The problem formulation involves minimizing a quadratic objective function subject to linear constraints.  We can use Gurobi to model and solve this optimization problem. The provided data defines the coefficients for the objective function and constraints. Redundant constraints (e.g., "at minimum" and "or more" expressing the same inequality) are simplified into a single constraint.

```python
import gurobipy as gp
from gurobipy import GRB

try:
    # Create a new model
    m = gp.Model("optimization_problem")

    # Create variables
    mary_hours = m.addVar(lb=0, name="mary_hours")  # Non-negative hours
    laura_hours = m.addVar(lb=0, name="laura_hours") # Non-negative hours

    # Set objective function
    m.setObjective(4 * mary_hours**2 + 7 * mary_hours, GRB.MINIMIZE)

    # Add constraints
    m.addConstr(2 * mary_hours + 20 * laura_hours >= 35, "dollar_cost_min")
    m.addConstr(4 * mary_hours + 11 * laura_hours >= 78, "computer_competence_min")
    m.addConstr(5 * mary_hours + 5 * laura_hours >= 50, "productivity_min")
    m.addConstr(7 * mary_hours + 18 * laura_hours >= 31, "paperwork_competence_min")
    m.addConstr(11 * mary_hours + 1 * laura_hours >= 38, "work_quality_min")
    m.addConstr(2 * mary_hours - 3 * laura_hours >= 0, "custom_constraint_1")
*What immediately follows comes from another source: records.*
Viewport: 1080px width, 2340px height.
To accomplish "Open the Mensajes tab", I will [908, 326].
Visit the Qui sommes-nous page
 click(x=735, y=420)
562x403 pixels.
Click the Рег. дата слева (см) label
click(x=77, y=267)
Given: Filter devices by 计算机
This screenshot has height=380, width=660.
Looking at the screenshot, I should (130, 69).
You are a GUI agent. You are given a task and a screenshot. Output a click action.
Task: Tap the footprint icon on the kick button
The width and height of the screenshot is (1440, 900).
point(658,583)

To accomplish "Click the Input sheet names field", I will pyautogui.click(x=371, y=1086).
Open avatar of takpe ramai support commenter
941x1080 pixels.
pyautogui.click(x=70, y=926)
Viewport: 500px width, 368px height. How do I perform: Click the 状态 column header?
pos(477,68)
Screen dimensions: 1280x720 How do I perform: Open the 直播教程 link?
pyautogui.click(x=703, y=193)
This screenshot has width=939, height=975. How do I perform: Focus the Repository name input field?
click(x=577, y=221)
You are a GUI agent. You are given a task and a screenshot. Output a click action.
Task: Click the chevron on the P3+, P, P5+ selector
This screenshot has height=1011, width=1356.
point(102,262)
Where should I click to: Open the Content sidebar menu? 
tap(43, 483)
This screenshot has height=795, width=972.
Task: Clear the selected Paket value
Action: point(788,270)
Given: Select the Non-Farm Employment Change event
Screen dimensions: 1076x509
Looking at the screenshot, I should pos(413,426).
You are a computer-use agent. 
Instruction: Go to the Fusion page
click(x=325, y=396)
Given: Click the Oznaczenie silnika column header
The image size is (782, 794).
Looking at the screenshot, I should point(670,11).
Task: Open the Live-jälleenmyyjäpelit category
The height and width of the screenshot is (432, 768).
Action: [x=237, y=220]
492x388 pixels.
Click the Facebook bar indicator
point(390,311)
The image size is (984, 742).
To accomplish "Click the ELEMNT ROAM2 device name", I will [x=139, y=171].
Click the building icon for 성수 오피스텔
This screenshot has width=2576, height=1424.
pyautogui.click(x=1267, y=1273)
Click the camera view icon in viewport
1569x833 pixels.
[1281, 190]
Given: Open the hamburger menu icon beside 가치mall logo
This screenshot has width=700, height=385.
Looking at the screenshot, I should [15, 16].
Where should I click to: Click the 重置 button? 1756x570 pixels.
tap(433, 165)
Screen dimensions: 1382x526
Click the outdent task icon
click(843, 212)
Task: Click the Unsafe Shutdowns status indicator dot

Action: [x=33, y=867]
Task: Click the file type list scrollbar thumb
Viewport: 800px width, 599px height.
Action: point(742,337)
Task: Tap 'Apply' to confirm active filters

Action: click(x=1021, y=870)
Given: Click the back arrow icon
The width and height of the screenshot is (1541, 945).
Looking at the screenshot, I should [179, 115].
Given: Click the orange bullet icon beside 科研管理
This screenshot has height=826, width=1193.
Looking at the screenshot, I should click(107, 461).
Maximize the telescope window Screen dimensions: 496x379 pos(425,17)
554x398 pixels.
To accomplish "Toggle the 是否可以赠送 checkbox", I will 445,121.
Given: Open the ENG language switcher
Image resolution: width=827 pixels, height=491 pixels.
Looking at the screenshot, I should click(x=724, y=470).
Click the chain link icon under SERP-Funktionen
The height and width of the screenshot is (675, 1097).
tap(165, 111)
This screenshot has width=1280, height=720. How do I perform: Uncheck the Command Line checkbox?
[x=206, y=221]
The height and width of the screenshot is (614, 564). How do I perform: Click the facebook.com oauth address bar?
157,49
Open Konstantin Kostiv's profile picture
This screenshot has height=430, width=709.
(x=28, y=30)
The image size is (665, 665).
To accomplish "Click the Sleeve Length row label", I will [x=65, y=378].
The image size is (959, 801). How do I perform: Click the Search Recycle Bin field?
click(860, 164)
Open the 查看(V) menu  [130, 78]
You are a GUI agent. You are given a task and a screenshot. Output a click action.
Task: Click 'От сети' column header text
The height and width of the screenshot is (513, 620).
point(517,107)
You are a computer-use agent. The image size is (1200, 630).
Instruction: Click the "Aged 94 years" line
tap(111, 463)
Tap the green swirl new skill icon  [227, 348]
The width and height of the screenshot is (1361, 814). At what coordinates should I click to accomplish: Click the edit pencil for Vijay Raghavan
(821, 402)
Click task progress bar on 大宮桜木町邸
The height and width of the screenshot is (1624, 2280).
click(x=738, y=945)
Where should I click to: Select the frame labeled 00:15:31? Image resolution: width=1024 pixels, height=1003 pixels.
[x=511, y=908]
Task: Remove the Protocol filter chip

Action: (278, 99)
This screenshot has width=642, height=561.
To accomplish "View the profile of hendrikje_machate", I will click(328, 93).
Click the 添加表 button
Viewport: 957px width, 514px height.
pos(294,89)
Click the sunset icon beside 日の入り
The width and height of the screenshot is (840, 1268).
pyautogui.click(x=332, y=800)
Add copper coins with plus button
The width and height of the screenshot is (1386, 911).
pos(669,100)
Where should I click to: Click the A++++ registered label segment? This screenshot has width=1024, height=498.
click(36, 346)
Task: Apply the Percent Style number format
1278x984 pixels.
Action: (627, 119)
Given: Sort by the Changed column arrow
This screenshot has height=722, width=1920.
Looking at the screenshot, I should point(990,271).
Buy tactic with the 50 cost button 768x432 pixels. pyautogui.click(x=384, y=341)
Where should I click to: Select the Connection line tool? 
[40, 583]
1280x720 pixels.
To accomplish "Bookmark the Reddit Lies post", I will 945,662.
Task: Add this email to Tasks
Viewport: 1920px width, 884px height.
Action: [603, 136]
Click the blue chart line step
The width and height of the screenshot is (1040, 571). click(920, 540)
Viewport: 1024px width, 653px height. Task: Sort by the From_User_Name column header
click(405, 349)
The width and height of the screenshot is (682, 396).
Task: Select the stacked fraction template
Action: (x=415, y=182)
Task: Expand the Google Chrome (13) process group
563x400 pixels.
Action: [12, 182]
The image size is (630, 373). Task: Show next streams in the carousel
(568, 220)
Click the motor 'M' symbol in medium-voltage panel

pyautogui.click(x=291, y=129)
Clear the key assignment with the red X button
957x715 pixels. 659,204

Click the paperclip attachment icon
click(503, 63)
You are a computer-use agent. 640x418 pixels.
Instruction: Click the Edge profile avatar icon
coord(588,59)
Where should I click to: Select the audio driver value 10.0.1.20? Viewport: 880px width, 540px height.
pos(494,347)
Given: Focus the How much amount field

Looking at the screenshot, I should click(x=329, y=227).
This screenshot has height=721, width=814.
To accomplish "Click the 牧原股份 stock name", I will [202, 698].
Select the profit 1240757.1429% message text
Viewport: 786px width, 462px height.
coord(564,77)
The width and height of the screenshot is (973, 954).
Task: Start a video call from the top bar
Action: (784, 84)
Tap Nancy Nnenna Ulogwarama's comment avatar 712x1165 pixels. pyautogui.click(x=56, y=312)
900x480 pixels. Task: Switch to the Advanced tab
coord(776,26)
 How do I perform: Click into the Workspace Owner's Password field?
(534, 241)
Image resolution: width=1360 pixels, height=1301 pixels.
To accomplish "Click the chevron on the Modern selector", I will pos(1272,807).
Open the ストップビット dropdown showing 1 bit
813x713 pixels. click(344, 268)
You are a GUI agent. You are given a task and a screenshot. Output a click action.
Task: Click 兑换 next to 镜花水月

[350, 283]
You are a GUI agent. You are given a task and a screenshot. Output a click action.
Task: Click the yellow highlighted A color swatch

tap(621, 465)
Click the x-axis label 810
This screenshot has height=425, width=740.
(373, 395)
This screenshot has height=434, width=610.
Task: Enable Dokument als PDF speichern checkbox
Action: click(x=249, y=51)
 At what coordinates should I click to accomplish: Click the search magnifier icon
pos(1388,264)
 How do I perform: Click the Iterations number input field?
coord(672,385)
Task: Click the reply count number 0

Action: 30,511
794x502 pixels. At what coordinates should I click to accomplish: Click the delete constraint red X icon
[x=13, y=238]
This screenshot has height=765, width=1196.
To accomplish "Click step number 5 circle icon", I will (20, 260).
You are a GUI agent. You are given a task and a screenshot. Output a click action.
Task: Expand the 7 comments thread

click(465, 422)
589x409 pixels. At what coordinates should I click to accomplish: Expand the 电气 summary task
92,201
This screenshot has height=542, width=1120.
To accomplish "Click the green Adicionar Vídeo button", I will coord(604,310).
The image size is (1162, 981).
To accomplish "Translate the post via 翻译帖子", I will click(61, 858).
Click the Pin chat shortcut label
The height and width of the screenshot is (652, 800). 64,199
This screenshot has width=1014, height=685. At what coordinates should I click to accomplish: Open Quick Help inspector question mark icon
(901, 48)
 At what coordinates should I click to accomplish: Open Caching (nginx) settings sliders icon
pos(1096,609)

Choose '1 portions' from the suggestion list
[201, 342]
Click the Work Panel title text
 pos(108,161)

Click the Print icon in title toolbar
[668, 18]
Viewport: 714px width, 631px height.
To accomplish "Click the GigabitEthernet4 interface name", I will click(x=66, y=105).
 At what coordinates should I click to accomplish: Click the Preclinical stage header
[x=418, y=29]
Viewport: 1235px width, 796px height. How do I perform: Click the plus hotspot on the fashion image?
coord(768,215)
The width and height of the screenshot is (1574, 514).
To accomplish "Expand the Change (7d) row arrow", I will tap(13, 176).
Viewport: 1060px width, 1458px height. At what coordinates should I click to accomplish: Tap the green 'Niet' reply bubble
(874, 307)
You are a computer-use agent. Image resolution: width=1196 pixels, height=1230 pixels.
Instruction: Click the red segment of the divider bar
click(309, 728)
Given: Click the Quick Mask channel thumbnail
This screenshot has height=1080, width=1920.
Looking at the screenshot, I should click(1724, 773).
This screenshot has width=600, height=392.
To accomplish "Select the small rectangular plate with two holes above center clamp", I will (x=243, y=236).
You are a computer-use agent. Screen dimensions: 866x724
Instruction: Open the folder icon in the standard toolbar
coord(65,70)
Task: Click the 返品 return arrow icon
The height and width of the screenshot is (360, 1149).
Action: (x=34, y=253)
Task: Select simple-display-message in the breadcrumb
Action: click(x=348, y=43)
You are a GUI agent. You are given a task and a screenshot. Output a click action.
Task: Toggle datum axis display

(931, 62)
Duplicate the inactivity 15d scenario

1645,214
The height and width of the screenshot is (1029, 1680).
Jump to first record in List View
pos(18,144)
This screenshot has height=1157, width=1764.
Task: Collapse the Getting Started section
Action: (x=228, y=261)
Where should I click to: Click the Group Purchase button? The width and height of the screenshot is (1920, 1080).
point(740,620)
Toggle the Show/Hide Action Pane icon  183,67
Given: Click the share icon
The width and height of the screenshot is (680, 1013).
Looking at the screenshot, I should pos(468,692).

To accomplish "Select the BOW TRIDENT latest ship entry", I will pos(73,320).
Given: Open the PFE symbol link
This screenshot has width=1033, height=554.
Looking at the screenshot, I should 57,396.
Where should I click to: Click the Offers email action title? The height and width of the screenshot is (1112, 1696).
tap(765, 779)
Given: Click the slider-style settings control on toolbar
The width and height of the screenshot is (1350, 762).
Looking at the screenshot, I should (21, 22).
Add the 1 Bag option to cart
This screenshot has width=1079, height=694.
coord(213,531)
    m.addConstr(2 * mary_hours**2 + 20 * laura_hours**2 <= 45, "dollar_cost_max") # Note: Quadratic Constraint
    m.addConstr(4 * mary_hours + 11 * laura_hours <= 122, "computer_competence_max")
    m.addConstr(5 * mary_hours + 5 * laura_hours <= 116, "productivity_max")
    m.addConstr(7 * mary_hours**2 + 18 * laura_hours**2 <= 95, "paperwork_competence_max") # Note: Quadratic Constraint
    m.addConstr(11 * mary_hours + 1 * laura_hours <= 77, "work_quality_max")


    # Optimize model
    m.optimize()

    if m.status == GRB.OPTIMAL:
        print('Obj: %g' % m.objVal)
        print('Mary Hours: %g' % mary_hours.x)
        print('Laura Hours: %g' % laura_hours.x)
    elif m.status == GRB.INFEASIBLE:
        print('Optimization problem is infeasible.')
    else:
        print('Optimization ended with status %d' % m.status)


except gp.GurobiError as e:
    print('Error code ' + str(e.errno) + ': ' + str(e))

except AttributeError:
    print('Encountered an attribute error')
```